Dirty Business: powerful docu-drama about the water scandal

If Channel 4’s three-part show fails to move the needle about water pollution, ‘perhaps nothing will’

David Thewlis as Ashley Smith and Jason Watkins as Peter Hammond in Dirty Business
Jason Watkins as Peter Hammond and David Thewlis as Ashley Smith
(Image credit: Rob Baker Ashton / Channel 4)

“Mr Bates vs the Post Office” showed that TV dramas have the power to “intensify public disgust at a scandal, forcing official attitudes to change”, said Jack Seale in The Guardian. If Channel 4’s drama-documentary “Dirty Business” fails to move the needle about water pollution, “perhaps nothing will”.
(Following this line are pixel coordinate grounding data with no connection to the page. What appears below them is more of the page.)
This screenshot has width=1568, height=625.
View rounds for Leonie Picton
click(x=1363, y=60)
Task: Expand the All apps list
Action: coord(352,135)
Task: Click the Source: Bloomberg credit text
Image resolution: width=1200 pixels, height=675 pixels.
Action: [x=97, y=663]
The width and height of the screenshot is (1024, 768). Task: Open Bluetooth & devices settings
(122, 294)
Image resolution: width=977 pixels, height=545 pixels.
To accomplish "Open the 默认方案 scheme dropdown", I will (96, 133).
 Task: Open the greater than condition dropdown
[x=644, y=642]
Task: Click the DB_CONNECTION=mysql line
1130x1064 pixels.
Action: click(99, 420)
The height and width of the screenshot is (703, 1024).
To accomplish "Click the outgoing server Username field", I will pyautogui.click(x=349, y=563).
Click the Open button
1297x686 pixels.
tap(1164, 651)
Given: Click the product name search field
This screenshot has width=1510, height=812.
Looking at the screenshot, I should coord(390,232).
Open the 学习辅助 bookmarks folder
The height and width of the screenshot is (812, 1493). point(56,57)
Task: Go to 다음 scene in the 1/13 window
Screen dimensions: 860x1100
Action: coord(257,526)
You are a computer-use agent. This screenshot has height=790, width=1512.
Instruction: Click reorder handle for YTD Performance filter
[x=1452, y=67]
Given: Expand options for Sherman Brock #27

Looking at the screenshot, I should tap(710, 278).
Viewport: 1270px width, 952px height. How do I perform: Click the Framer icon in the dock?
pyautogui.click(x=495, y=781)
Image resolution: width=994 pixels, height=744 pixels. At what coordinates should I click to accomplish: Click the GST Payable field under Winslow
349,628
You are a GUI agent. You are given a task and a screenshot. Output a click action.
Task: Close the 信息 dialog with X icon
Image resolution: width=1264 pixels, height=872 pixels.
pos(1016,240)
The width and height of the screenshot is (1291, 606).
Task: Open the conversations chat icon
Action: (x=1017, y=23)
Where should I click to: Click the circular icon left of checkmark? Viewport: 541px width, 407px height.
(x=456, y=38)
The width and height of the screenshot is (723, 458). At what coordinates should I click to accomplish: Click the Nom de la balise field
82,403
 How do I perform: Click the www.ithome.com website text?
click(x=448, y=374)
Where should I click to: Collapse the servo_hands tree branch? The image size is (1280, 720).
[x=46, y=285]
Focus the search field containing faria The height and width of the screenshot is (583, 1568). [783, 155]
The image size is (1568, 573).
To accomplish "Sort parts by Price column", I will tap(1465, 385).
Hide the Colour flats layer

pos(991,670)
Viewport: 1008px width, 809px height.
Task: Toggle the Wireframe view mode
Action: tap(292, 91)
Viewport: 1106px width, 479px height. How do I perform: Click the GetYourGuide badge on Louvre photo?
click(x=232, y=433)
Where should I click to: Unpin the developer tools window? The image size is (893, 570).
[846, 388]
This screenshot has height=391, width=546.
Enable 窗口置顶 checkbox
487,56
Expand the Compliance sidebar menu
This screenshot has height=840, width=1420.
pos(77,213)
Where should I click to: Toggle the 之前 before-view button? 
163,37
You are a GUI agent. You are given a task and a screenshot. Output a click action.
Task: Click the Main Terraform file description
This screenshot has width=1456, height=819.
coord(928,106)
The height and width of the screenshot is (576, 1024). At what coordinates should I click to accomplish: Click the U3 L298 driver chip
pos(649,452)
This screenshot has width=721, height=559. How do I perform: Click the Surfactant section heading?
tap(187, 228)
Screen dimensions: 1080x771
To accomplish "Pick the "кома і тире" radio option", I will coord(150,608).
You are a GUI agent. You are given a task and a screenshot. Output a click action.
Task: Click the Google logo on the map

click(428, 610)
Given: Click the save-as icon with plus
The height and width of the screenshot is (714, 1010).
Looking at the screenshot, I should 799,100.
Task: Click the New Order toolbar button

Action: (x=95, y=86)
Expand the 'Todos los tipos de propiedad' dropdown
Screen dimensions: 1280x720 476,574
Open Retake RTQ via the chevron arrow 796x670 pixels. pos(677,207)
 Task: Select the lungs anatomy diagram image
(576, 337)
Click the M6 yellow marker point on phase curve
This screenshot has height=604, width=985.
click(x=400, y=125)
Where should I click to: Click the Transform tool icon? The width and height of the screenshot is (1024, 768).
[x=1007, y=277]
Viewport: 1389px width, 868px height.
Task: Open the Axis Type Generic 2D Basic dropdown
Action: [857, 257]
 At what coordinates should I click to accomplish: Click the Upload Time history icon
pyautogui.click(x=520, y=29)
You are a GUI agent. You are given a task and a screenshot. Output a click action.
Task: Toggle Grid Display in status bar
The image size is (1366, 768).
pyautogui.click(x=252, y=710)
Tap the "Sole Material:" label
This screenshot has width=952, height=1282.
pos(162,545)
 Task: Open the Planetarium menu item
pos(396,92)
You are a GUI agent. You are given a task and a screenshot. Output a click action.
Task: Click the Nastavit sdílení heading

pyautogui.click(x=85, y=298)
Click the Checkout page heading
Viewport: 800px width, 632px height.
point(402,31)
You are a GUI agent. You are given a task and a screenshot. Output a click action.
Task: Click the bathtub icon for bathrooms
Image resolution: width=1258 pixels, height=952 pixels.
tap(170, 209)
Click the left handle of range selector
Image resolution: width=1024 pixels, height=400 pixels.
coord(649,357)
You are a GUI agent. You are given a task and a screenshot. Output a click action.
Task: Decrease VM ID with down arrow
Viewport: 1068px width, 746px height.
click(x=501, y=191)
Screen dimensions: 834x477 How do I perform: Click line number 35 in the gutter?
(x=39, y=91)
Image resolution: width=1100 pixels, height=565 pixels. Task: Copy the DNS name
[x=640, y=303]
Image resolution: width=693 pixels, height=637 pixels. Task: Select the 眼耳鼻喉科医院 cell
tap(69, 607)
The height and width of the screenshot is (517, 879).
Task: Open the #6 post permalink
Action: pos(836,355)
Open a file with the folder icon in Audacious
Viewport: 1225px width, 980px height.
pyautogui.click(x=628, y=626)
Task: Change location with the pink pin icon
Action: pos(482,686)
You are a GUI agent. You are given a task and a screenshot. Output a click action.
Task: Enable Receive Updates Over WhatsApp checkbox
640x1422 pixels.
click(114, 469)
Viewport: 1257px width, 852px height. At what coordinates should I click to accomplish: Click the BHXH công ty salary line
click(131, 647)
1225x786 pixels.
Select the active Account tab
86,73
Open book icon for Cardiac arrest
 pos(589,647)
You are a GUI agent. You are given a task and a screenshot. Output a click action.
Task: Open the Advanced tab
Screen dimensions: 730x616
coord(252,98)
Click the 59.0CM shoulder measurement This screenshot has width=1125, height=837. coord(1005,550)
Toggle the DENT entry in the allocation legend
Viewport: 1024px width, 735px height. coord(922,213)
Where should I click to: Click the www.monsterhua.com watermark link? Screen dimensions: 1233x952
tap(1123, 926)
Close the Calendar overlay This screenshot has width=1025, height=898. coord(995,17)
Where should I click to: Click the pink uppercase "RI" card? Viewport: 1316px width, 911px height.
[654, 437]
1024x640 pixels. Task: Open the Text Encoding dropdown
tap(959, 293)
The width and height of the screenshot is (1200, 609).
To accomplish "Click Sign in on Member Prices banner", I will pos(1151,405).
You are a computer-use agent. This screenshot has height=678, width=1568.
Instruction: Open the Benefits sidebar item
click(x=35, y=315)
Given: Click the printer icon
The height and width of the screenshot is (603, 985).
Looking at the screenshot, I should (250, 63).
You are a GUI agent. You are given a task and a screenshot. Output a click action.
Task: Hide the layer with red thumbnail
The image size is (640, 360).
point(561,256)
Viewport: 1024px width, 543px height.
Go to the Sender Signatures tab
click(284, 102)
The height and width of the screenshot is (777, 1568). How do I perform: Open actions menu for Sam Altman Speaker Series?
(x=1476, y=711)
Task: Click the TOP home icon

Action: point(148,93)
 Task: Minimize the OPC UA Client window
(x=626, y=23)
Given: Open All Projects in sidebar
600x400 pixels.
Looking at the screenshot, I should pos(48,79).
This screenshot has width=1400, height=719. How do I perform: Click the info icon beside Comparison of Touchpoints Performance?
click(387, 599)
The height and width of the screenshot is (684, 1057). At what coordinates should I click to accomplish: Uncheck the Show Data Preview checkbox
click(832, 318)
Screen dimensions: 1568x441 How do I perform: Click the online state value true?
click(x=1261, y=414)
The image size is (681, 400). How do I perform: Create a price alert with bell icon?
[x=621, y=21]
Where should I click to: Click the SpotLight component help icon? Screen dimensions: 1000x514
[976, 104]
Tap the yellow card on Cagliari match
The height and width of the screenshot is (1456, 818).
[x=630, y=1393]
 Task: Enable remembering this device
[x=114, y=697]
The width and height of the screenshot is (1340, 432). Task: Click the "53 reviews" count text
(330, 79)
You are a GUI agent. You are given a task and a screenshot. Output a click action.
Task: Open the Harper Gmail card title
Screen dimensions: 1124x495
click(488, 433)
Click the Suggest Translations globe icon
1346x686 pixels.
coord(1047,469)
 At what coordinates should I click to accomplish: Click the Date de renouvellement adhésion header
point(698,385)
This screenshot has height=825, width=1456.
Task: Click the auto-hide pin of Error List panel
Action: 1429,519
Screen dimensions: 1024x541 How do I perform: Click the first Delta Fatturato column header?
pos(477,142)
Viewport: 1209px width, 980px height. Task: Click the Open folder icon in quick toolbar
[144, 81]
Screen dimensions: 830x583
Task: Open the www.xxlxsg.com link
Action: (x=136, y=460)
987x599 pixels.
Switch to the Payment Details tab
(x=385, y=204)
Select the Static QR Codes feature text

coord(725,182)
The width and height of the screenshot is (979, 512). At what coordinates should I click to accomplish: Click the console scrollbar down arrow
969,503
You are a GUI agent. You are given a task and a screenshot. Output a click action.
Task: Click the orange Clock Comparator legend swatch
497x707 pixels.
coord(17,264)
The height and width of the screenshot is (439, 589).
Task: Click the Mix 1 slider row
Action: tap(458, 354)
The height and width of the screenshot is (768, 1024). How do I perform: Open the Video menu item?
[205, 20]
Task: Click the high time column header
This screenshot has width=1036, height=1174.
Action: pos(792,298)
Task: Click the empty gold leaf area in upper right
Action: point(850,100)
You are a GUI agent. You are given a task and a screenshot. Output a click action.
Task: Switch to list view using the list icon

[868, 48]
Set partially in 2016, it follows neighbours Ashley Smith (David Thewlis) and Peter Hammond (Jason Watkins), who turned detective after noticing that their local river, the Windrush, had filled with “brown murk”. A parallel storyline focuses on the death, in 1999, of eight-year-old Heather Preen, who’d developed E. coli soon after swimming off a beach in Devon.

In less skilled hands, there would have been a “tonal clash” between the two strands – the 2016 story is filled with “lovely faux-mocking banter” between Ash and Peter, while the earlier events “are pure horror”. But it works, thanks in no small part to the series’ intelligent use of comedy.